TASK REQUIREMENTS: Convert the data below into a two-column Markdown table headed "Row" and "Data line." Give each non-blank line its own numbered row and omit the blank lines.

EXTRACTED MATERIAL:
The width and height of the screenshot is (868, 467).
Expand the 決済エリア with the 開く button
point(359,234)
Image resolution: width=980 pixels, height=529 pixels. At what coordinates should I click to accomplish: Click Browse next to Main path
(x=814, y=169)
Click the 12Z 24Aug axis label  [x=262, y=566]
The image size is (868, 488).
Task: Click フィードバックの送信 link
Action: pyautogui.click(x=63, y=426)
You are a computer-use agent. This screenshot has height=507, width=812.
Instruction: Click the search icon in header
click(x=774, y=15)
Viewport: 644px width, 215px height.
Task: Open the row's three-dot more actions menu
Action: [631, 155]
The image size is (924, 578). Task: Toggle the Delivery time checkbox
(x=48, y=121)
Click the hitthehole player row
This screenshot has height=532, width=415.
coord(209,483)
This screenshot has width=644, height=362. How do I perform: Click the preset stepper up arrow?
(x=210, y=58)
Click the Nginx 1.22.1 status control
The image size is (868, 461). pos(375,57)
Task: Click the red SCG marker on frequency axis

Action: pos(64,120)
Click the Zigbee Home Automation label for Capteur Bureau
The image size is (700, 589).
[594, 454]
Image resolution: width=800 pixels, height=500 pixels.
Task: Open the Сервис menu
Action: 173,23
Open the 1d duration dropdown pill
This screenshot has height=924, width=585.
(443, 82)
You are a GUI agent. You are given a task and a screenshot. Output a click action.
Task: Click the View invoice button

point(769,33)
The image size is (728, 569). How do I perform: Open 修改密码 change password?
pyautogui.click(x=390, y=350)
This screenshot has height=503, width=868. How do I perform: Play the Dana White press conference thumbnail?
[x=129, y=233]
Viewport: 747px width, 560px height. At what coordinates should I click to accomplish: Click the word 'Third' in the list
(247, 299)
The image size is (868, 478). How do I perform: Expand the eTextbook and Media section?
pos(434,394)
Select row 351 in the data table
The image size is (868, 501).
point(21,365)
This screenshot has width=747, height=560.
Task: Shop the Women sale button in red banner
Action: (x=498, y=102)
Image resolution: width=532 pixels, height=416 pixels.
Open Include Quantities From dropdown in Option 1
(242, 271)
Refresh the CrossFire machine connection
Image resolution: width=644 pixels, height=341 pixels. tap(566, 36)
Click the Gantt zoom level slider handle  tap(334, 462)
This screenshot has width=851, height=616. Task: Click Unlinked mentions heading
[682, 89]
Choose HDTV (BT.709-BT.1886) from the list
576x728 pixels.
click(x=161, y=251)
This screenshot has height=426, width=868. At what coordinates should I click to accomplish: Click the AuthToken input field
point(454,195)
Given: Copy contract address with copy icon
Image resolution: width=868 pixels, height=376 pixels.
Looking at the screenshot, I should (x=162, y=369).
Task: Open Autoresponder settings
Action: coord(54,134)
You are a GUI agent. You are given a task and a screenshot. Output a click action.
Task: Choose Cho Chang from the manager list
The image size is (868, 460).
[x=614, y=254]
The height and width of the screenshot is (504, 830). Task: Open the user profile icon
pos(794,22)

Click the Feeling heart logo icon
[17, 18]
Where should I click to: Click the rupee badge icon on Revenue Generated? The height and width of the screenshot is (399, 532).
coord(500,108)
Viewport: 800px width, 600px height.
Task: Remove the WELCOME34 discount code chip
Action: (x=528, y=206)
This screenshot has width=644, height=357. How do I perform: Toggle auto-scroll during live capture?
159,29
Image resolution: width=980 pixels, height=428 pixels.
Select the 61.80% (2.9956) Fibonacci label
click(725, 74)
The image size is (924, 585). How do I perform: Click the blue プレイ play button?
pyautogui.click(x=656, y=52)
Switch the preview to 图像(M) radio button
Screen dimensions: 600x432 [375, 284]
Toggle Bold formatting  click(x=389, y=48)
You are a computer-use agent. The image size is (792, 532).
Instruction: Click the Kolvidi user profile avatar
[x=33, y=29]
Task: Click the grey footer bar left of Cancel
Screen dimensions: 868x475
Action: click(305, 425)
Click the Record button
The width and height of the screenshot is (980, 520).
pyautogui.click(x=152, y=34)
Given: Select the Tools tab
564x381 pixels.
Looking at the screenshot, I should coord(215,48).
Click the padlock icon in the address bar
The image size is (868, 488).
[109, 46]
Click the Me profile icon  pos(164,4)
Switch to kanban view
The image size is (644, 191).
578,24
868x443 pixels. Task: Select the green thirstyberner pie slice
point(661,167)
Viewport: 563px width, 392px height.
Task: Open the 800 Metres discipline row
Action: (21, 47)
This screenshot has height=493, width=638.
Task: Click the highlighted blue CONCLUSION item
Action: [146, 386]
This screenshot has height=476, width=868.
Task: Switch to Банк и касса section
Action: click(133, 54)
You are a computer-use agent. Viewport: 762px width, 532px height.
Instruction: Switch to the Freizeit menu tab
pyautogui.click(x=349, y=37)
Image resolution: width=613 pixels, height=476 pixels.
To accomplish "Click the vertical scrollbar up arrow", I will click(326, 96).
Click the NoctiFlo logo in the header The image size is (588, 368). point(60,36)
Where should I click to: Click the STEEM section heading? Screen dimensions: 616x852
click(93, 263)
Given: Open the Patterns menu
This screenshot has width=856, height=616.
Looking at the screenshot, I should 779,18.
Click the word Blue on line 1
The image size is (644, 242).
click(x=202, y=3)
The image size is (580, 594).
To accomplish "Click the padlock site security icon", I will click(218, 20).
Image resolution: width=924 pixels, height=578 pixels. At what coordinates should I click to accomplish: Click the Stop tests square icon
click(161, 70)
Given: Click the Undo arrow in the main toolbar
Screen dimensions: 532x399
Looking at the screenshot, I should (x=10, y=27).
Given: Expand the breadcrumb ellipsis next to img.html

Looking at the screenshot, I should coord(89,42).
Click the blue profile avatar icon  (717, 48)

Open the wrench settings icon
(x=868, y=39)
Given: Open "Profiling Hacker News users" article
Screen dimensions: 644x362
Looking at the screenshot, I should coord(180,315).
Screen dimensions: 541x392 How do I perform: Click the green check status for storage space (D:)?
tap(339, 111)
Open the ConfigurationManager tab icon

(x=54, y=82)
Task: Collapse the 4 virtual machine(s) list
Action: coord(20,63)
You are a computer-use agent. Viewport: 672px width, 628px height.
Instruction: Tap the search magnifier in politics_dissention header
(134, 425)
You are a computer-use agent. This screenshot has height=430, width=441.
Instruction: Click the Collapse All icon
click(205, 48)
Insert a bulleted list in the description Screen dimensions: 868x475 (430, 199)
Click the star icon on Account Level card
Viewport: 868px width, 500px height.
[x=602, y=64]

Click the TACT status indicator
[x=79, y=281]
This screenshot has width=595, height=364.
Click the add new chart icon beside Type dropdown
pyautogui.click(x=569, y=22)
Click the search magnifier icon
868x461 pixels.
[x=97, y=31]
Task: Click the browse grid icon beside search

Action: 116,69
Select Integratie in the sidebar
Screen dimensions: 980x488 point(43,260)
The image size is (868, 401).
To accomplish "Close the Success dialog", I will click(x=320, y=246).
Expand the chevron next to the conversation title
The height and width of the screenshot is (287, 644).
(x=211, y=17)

RESULT OF THIS TASK:
| Row | Data line |
|---|---|
| 1 | The width and height of the screenshot is (868, 467). |
| 2 | Expand the 決済エリア with the 開く button |
| 3 | point(359,234) |
| 4 | Image resolution: width=980 pixels, height=529 pixels. At what coordinates should I click to accomplish: Click Browse next to Main path |
| 5 | (x=814, y=169) |
| 6 | Click the 12Z 24Aug axis label  [x=262, y=566] |
| 7 | The image size is (868, 488). |
| 8 | Task: Click フィードバックの送信 link |
| 9 | Action: pyautogui.click(x=63, y=426) |
| 10 | You are a computer-use agent. This screenshot has height=507, width=812. |
| 11 | Instruction: Click the search icon in header |
| 12 | click(x=774, y=15) |
| 13 | Viewport: 644px width, 215px height. |
| 14 | Task: Open the row's three-dot more actions menu |
| 15 | Action: [631, 155] |
| 16 | The image size is (924, 578). Task: Toggle the Delivery time checkbox |
| 17 | (x=48, y=121) |
| 18 | Click the hitthehole player row |
| 19 | This screenshot has height=532, width=415. |
| 20 | coord(209,483) |
| 21 | This screenshot has width=644, height=362. How do I perform: Click the preset stepper up arrow? |
| 22 | (x=210, y=58) |
| 23 | Click the Nginx 1.22.1 status control |
| 24 | The image size is (868, 461). pos(375,57) |
| 25 | Task: Click the red SCG marker on frequency axis |
| 26 | Action: pos(64,120) |
| 27 | Click the Zigbee Home Automation label for Capteur Bureau |
| 28 | The image size is (700, 589). |
| 29 | [594, 454] |
| 30 | Image resolution: width=800 pixels, height=500 pixels. |
| 31 | Task: Open the Сервис menu |
| 32 | Action: 173,23 |
| 33 | Open the 1d duration dropdown pill |
| 34 | This screenshot has height=924, width=585. |
| 35 | (443, 82) |
| 36 | You are a GUI agent. You are given a task and a screenshot. Output a click action. |
| 37 | Task: Click the View invoice button |
| 38 | point(769,33) |
| 39 | The image size is (728, 569). How do I perform: Open 修改密码 change password? |
| 40 | pyautogui.click(x=390, y=350) |
| 41 | This screenshot has height=503, width=868. How do I perform: Play the Dana White press conference thumbnail? |
| 42 | [x=129, y=233] |
| 43 | Viewport: 747px width, 560px height. At what coordinates should I click to accomplish: Click the word 'Third' in the list |
| 44 | (247, 299) |
| 45 | The image size is (868, 478). How do I perform: Expand the eTextbook and Media section? |
| 46 | pos(434,394) |
| 47 | Select row 351 in the data table |
| 48 | The image size is (868, 501). |
| 49 | point(21,365) |
| 50 | This screenshot has width=747, height=560. |
| 51 | Task: Shop the Women sale button in red banner |
| 52 | Action: (x=498, y=102) |
| 53 | Image resolution: width=532 pixels, height=416 pixels. |
| 54 | Open Include Quantities From dropdown in Option 1 |
| 55 | (242, 271) |
| 56 | Refresh the CrossFire machine connection |
| 57 | Image resolution: width=644 pixels, height=341 pixels. tap(566, 36) |
| 58 | Click the Gantt zoom level slider handle  tap(334, 462) |
| 59 | This screenshot has width=851, height=616. Task: Click Unlinked mentions heading |
| 60 | [682, 89] |
| 61 | Choose HDTV (BT.709-BT.1886) from the list |
| 62 | 576x728 pixels. |
| 63 | click(x=161, y=251) |
| 64 | This screenshot has height=426, width=868. At what coordinates should I click to accomplish: Click the AuthToken input field |
| 65 | point(454,195) |
| 66 | Given: Copy contract address with copy icon |
| 67 | Image resolution: width=868 pixels, height=376 pixels. |
| 68 | Looking at the screenshot, I should (x=162, y=369). |
| 69 | Task: Open Autoresponder settings |
| 70 | Action: coord(54,134) |
| 71 | You are a GUI agent. You are given a task and a screenshot. Output a click action. |
| 72 | Task: Choose Cho Chang from the manager list |
| 73 | The image size is (868, 460). |
| 74 | [x=614, y=254] |
| 75 | The height and width of the screenshot is (504, 830). Task: Open the user profile icon |
| 76 | pos(794,22) |
| 77 | Click the Feeling heart logo icon |
| 78 | [17, 18] |
| 79 | Where should I click to: Click the rupee badge icon on Revenue Generated? The height and width of the screenshot is (399, 532). |
| 80 | coord(500,108) |
| 81 | Viewport: 800px width, 600px height. |
| 82 | Task: Remove the WELCOME34 discount code chip |
| 83 | Action: (x=528, y=206) |
| 84 | This screenshot has width=644, height=357. How do I perform: Toggle auto-scroll during live capture? |
| 85 | 159,29 |
| 86 | Image resolution: width=980 pixels, height=428 pixels. |
| 87 | Select the 61.80% (2.9956) Fibonacci label |
| 88 | click(725, 74) |
| 89 | The image size is (924, 585). How do I perform: Click the blue プレイ play button? |
| 90 | pyautogui.click(x=656, y=52) |
| 91 | Switch the preview to 图像(M) radio button |
| 92 | Screen dimensions: 600x432 [375, 284] |
| 93 | Toggle Bold formatting  click(x=389, y=48) |
| 94 | You are a computer-use agent. The image size is (792, 532). |
| 95 | Instruction: Click the Kolvidi user profile avatar |
| 96 | [x=33, y=29] |
| 97 | Task: Click the grey footer bar left of Cancel |
| 98 | Screen dimensions: 868x475 |
| 99 | Action: click(305, 425) |
| 100 | Click the Record button |
| 101 | The width and height of the screenshot is (980, 520). |
| 102 | pyautogui.click(x=152, y=34) |
| 103 | Given: Select the Tools tab |
| 104 | 564x381 pixels. |
| 105 | Looking at the screenshot, I should coord(215,48). |
| 106 | Click the padlock icon in the address bar |
| 107 | The image size is (868, 488). |
| 108 | [109, 46] |
| 109 | Click the Me profile icon  pos(164,4) |
| 110 | Switch to kanban view |
| 111 | The image size is (644, 191). |
| 112 | 578,24 |
| 113 | 868x443 pixels. Task: Select the green thirstyberner pie slice |
| 114 | point(661,167) |
| 115 | Viewport: 563px width, 392px height. |
| 116 | Task: Open the 800 Metres discipline row |
| 117 | Action: (21, 47) |
| 118 | This screenshot has height=493, width=638. |
| 119 | Task: Click the highlighted blue CONCLUSION item |
| 120 | Action: [146, 386] |
| 121 | This screenshot has height=476, width=868. |
| 122 | Task: Switch to Банк и касса section |
| 123 | Action: click(133, 54) |
| 124 | You are a computer-use agent. Viewport: 762px width, 532px height. |
| 125 | Instruction: Switch to the Freizeit menu tab |
| 126 | pyautogui.click(x=349, y=37) |
| 127 | Image resolution: width=613 pixels, height=476 pixels. |
| 128 | To accomplish "Click the vertical scrollbar up arrow", I will click(326, 96). |
| 129 | Click the NoctiFlo logo in the header The image size is (588, 368). point(60,36) |
| 130 | Where should I click to: Click the STEEM section heading? Screen dimensions: 616x852 |
| 131 | click(93, 263) |
| 132 | Given: Open the Patterns menu |
| 133 | This screenshot has width=856, height=616. |
| 134 | Looking at the screenshot, I should 779,18. |
| 135 | Click the word Blue on line 1 |
| 136 | The image size is (644, 242). |
| 137 | click(x=202, y=3) |
| 138 | The image size is (580, 594). |
| 139 | To accomplish "Click the padlock site security icon", I will click(218, 20). |
| 140 | Image resolution: width=924 pixels, height=578 pixels. At what coordinates should I click to accomplish: Click the Stop tests square icon |
| 141 | click(161, 70) |
| 142 | Given: Click the Undo arrow in the main toolbar |
| 143 | Screen dimensions: 532x399 |
| 144 | Looking at the screenshot, I should (x=10, y=27). |
| 145 | Given: Expand the breadcrumb ellipsis next to img.html |
| 146 | Looking at the screenshot, I should coord(89,42). |
| 147 | Click the blue profile avatar icon  (717, 48) |
| 148 | Open the wrench settings icon |
| 149 | (x=868, y=39) |
| 150 | Given: Open "Profiling Hacker News users" article |
| 151 | Screen dimensions: 644x362 |
| 152 | Looking at the screenshot, I should coord(180,315). |
| 153 | Screen dimensions: 541x392 How do I perform: Click the green check status for storage space (D:)? |
| 154 | tap(339, 111) |
| 155 | Open the ConfigurationManager tab icon |
| 156 | (x=54, y=82) |
| 157 | Task: Collapse the 4 virtual machine(s) list |
| 158 | Action: coord(20,63) |
| 159 | You are a computer-use agent. Viewport: 672px width, 628px height. |
| 160 | Instruction: Tap the search magnifier in politics_dissention header |
| 161 | (134, 425) |
| 162 | You are a computer-use agent. This screenshot has height=430, width=441. |
| 163 | Instruction: Click the Collapse All icon |
| 164 | click(205, 48) |
| 165 | Insert a bulleted list in the description Screen dimensions: 868x475 (430, 199) |
| 166 | Click the star icon on Account Level card |
| 167 | Viewport: 868px width, 500px height. |
| 168 | [x=602, y=64] |
| 169 | Click the TACT status indicator |
| 170 | [x=79, y=281] |
| 171 | This screenshot has width=595, height=364. |
| 172 | Click the add new chart icon beside Type dropdown |
| 173 | pyautogui.click(x=569, y=22) |
| 174 | Click the search magnifier icon |
| 175 | 868x461 pixels. |
| 176 | [x=97, y=31] |
| 177 | Task: Click the browse grid icon beside search |
| 178 | Action: 116,69 |
| 179 | Select Integratie in the sidebar |
| 180 | Screen dimensions: 980x488 point(43,260) |
| 181 | The image size is (868, 401). |
| 182 | To accomplish "Close the Success dialog", I will click(x=320, y=246). |
| 183 | Expand the chevron next to the conversation title |
| 184 | The height and width of the screenshot is (287, 644). |
| 185 | (x=211, y=17) |